Extract to read:
Here are some photos Thanks to Sara Razmussen and Gary Erlich for some of them!

Here's a video of us playing our tuneset... .


Washington Folk Festival - June 6th, 2010

We had an utterly epic time playing the Washington Folk Festival. It was a balmy day, as in boiling 90+ temperatures and high humidity. The thing that made Washington Folk Festival so epic was that it is an entirly Voluntier run organisation. Yet, everything was so proffesional, from the artists, to the sound engineers, to the stage management, to the catering. We played three songs, sharing a stage with some other stunning local musicans. Rowena flew over from Britain so she could join us, and we were joined by Donna Smith on fiddle. We played three rocking tunes, a new song called "Stars in the Sky" and our old favourite, Shifting Sands. It was definitely the highlight of our mini "tour". See the photos below for more.

Click for pictures from the day...

Indian Neck Folk Festival - Saturday, May 7th, 2010

I just returned from an epic weekend at the Indian Neck Folk Festival in Conneticut. The term "Festival" turns out to be a bit of a misnomer, since it is invitation only (due to very limited numbers), everyone pays, and everyone plays. In any other circle, it'd be called a Conference. The weekend is a big session from start to finish. I dropped my bags in my room, and headed straight out and into my first jam session. I was up playing until it was light on both Friday and Saturday nights with British Ex-Pat John Roberts with whom I also was bunking.

Saturday night was the evening of the big concert, with everyone getting to play exactly *one* song. I set myself a challenge that I would write a song in the 30 minutes that I had before my slot. As you can imagine, it was a bit of a push to get it finished, but god-willing I had it ready. In the end I chickened out and played Shifting Sands instead, mainly because I didn't have time to write out all the words! The rest of the evening was spent with about ten to twenty others boisterously singing Sacred Harp shape-note songs.

Task description:
Pick up the folk festival diary above after its last sentence and keep writing it.

Data lines:
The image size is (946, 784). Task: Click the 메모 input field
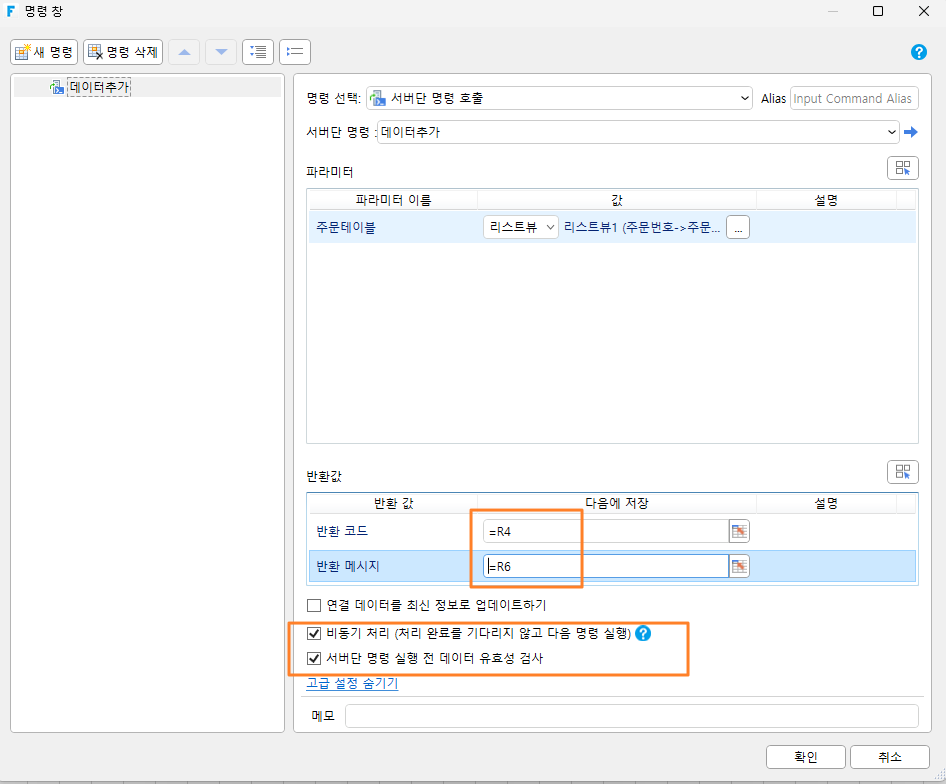pos(632,716)
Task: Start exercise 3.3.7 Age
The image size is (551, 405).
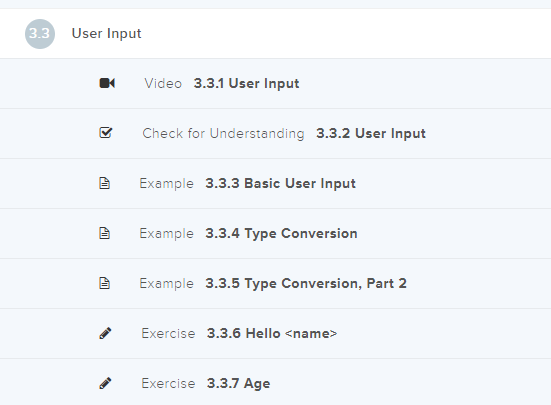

The reply:
If you were there and have any photos and/or recordings from the weekend, please do drop me a line!

Sheffield Folk Festival - 1st November 2008

My friend Rowena Gee and I played up in Sheffield as part of the Sheffield Folk Festival. We did two gigs (afternoon and evening) and were up late into the night with an open session! It was an utterly cracking day, and we met some great musicians, notably Fidola and the Workshy Profits, both of which we ended up having impromtu sessions with!

Big Session Festival :: June 2008

Oysterband was kind enough to give me a slot on the HUGE Marquee stage at the Big Session Festival in DMH, Leicester. My mate Rowena Gee and I played a forty minute set of my folk-rock material, infront of an ever increasing crowd, that topped out at 350! Quite an incredible experience!

 See Photos Here

Hackers Conference, CA - 8th November 2008

My Godfather, Kirk McKusick and I lectured about folk songs at a technology conference. We hope to post videos at some point in the unspecified future. For now, here are a couple of recordings from our gig last year. Both are audio with appropriate slides.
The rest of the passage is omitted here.